Disgrace
Disgrace, the novel by J. M. Coetzee shows a true picture of the era we live in, even though the story is about David Lurie, a professor of romantic literature from Cape Town, and it takes place in the far Republic of South Africa after apartheid. The novel breaks the barriers created by the lines of forces of local society, and is able to show our big European questions with sharp precision. The story shows the mutual fears and problems that we all deal with on a continent obviously facing big rearrangements. In David’s character we get to know a white African, an always privileged snobbish intellectual, who loses his power and every point of reference in the new social system. David’s fall is also the fall of a world that allows the colonizer white people not to deal with their past and the consequences of their deeds even after several hundred years. It is also a warning for the future collapse of the European world, in which we all were brought up and that we all know so well. A stranger knocks on David Lurie’s door and he has no choice but to let him in. But when he opens the door, a new structure of the world is revealed to him, one which he has no answers for. With the rise of the masses and the oppressed, David loses everything. However in a strange way in the midst of his biggest dispossession, he finds the gift of freedom.

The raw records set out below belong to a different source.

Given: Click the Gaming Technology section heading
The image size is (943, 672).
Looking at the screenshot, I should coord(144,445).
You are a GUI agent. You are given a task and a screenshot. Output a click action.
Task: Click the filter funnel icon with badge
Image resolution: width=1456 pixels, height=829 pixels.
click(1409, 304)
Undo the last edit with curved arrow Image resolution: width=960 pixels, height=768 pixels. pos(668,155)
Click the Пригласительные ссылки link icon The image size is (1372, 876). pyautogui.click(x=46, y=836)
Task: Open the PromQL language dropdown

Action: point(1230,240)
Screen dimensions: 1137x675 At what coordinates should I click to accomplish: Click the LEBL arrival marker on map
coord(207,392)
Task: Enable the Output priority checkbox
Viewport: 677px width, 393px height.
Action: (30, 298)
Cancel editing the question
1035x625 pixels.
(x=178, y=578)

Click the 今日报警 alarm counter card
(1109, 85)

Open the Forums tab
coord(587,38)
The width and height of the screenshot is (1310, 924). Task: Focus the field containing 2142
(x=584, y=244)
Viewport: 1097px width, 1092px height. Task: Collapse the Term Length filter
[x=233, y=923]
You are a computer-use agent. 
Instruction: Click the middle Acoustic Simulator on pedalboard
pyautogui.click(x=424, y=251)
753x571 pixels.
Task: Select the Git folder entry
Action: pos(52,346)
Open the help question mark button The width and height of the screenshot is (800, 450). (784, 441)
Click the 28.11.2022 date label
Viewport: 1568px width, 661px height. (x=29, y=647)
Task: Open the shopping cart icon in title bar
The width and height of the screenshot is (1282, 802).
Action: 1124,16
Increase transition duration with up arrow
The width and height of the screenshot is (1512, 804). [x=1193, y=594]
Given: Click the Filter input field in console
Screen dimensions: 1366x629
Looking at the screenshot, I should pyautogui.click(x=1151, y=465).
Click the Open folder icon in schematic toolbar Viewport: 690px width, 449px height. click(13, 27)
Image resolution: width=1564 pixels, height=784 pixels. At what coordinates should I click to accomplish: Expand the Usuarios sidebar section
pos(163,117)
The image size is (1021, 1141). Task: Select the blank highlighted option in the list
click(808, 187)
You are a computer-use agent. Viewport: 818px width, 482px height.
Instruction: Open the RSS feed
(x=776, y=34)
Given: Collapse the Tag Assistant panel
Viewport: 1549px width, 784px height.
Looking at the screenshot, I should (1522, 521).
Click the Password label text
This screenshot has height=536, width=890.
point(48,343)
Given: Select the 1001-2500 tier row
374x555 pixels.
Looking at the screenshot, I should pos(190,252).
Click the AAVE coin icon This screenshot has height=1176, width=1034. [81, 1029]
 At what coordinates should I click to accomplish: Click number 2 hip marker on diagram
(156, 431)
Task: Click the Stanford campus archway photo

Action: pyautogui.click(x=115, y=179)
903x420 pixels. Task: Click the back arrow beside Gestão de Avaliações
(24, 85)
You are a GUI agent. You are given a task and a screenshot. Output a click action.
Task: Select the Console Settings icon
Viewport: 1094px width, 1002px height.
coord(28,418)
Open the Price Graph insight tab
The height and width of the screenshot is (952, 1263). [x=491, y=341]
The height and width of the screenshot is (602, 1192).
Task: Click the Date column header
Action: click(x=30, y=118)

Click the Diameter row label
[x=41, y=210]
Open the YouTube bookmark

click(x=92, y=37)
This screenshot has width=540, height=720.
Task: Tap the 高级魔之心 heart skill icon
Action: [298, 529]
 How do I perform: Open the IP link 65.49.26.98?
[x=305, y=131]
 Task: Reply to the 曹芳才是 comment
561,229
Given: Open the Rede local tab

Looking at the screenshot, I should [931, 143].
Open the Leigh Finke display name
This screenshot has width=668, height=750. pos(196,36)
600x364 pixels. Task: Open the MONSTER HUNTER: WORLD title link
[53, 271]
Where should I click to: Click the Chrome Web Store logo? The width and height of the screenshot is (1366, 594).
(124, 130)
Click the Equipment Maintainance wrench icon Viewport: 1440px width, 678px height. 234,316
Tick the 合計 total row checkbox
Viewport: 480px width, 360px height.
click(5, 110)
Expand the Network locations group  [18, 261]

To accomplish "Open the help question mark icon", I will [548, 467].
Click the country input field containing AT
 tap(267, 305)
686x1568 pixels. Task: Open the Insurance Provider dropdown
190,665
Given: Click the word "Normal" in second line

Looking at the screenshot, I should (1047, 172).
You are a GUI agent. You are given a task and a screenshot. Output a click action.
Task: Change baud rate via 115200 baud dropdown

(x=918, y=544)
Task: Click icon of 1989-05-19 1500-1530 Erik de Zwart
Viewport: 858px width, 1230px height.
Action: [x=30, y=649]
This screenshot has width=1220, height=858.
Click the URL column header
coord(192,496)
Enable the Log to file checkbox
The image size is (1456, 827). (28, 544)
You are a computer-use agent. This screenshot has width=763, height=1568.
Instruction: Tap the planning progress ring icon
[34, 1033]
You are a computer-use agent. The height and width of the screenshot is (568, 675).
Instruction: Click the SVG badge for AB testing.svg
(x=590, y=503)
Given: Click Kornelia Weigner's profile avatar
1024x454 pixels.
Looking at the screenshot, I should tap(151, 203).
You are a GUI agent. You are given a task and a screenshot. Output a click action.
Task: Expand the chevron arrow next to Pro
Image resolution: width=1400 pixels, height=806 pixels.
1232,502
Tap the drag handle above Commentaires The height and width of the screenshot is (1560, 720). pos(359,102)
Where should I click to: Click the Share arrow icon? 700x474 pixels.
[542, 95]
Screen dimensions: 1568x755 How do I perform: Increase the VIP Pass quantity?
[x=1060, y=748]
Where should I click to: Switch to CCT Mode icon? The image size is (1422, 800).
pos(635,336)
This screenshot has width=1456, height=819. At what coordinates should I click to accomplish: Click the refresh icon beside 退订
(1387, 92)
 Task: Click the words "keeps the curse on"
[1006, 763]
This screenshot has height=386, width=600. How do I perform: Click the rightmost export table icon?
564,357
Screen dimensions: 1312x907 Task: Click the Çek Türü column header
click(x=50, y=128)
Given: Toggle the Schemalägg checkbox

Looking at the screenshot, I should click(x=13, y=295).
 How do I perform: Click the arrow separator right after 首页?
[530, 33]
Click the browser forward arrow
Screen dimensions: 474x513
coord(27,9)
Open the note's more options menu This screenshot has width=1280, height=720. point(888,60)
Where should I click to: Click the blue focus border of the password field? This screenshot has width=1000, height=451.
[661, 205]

"In the staging by Kornél Mundruczó, we find the hard-core version of the novel Disgrace by J.M. Coetzee, which is also a lesson not to look away." (Der Landbote - Switzerland)
"Mundruczó is the best, most impatient of opportunists, always at the adaptee’s side." (The Vienna Review - Austria)
"Disgrace is a very provocative performance about the battle for survival and about dignity." (Divadelni noviny - Czech Republic)
"Mundruczó brings to Europe Coetzee’s questions about the coexistence of blacks and whites after Apartheid. It is a power play of the most fearsome sort." (De Standaard - Belgium)
"The theatre of Kornél Mundruczó is partly shocking, partly touching. The Hungarian director has a great sense for making his radical means seem necessary. His raw naturalism, however, is never sensational, since his clever dramaturgical techniques and his wonderful actors are always perfectly natural. And even if we see something we would not desire to see, we understand that what we see, we must see." (Sonntags Zeitung - Switzerland)
"The actors of the Proton Theatre exist with the same intensity in the story’s most cheerful moments and its most brutal twists. Dirty jokes, opera arias, ethnic dances, fast changes of rhythm: we see a highly witty parody of the most stupid sorts of racism which are haunting present-day Hungary." (Demokraatti - Finland)
"Mundruczó loves dense, concentrated pictures on a stage with plenty of props. This makes his direction intriguing." (Berliner Zeitung - Germany)
"Mundruczó’s panoramic, expertly realized production." (American Theatre - USA)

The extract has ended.